Ignoring this, the Zondorak court relied upon outdated California case law to erroneously conclude that AK-style rifles are not in common use by hunters and target shooters and went so far as to state that an AK- or AR-style rifle is “only slightly removed from M-16 type weapons,” notwithstanding the fact that the similarities are primarily cosmetic and not functional. The Zondorak court based its opinion, in part, by analogizing to restrictions on speech that are allowed under the First Amendment, and then conflating the dangers posed by fully automatic weapons with the non automatic capability of AR- and AK-style semiautomatic rifles. If the Zondorak court’s logic that a cosmetic similarity is tantamount to a functional similarity were applied to First Amendment case law, celebrated and award winning films such as Titanic, American Beauty, and Traffic, and classic literature such as Romeo and Juliet, would all be banned as child pornography. In fact, however, under Ashcroft v. Free Speech Coalition, that type of logic was found to be fatally flawed and such bans were determined to be unconstitutional.

Since the expiration of the 1994 federal “assault weapons” ban in 2004, millions of AR- and AK-style rifles have been sold in the United States and only a few states have instituted bans on such weapons.
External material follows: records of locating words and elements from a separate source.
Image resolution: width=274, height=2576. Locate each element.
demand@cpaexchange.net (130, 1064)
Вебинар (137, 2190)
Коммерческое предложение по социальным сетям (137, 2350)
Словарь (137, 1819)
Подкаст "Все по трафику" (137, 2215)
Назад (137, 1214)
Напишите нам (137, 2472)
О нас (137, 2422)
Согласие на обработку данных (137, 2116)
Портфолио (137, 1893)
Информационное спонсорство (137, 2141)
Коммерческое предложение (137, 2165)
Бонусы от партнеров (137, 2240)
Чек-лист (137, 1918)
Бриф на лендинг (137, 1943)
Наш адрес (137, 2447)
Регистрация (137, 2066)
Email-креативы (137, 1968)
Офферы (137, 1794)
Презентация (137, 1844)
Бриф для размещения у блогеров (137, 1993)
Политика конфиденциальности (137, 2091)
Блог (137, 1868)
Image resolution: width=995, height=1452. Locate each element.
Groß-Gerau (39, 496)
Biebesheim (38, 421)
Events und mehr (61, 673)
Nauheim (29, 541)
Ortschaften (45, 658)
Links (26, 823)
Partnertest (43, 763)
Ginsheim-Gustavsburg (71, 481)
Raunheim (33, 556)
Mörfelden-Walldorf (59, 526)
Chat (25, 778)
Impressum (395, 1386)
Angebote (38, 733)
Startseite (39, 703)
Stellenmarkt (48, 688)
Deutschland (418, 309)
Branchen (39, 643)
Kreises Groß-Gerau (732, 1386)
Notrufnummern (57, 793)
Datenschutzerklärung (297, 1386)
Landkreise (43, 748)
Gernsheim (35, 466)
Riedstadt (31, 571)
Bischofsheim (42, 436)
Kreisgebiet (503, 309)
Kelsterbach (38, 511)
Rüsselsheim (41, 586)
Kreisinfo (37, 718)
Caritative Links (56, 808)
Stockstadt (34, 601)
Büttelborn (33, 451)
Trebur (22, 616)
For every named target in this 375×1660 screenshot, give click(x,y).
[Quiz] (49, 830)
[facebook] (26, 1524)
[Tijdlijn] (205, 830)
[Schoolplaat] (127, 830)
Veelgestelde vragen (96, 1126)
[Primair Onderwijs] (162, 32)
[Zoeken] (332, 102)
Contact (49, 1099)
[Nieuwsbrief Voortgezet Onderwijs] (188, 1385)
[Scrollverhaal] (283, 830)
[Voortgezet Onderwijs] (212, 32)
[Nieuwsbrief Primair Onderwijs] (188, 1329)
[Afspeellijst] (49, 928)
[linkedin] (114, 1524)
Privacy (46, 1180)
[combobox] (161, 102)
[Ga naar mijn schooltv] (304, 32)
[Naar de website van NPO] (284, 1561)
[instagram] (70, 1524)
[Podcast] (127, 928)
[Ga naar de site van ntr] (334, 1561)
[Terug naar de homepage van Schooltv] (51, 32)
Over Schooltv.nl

AR- and AK-style rifles are not only common, they are available in a range of calibers and configurations, making them quite popular for use in everything from varmint control to big game hunting.

Consequently, the Zondorak court erred in ending its inquiry by concluding that the AK-style rifle at issue was not subject to the protections of the Second Amendment. Had the Zondorak court followed the Marzzarella test, as it claimed it was doing, it would have reviewed the law using, at a minimum, intermediate scrutiny.

The Zondorak court simply concluded that AK-style rifles subject to the California ban are “at least as dangerous and unusual as the short-barreled shotgun [under Miller],” but based this conclusion on cosmetic similarities only. The Zondorak court did not engage in any substantive analysis to arrive at this faulty conclusion.

To wit, in California, there is an “assault weapons” law that bans enumerated AR- and AK-style rifles. For example, Colt AR-15 series rifles are banned. However, rifles of the same style and overall functioning as the Colt AR-15, that are made from receivers that are not listed in the California law, are not illegal. Thus, millions of Californians legally own and use AR- and AK-style rifles that are built on “off list lower receivers” using “bullet buttons.” An off list lower AR is identical to a banned AR-15, other than the words engraved on the receiver. In addition, there is a separate ban on “high capacity magazines,” defined as any magazine that holds more than ten rounds of ammunition. Because there is a superseding limit on the number of rounds that any weapon can hold, any distinction between a banned AR/AK-style rifle built on a listed lower receiver and a legal AR/AK-style rifle built on an off list lower receiver is cosmetic at most. Both rifles fire the same ammunition at the same rate of fire with the same velocity for any particular configuration. If the California assault weapons ban were to be ruled unconstitutional, the high capacity magazine ban would still limit the number of rounds that could be fired to ten, exactly the same as with an off list lower rifle that is currently legal in California.

Therefore, there is no basis to conclude that an AK-style rifle subject to California’s assault weapons ban is not protected by the Second Amendment under Miller. Furthermore, assuming that the Marzzarella test is not violative of Heller, California’s assault weapons ban should have been subject to a strict scrutiny review, since it affects an entire class of weapon.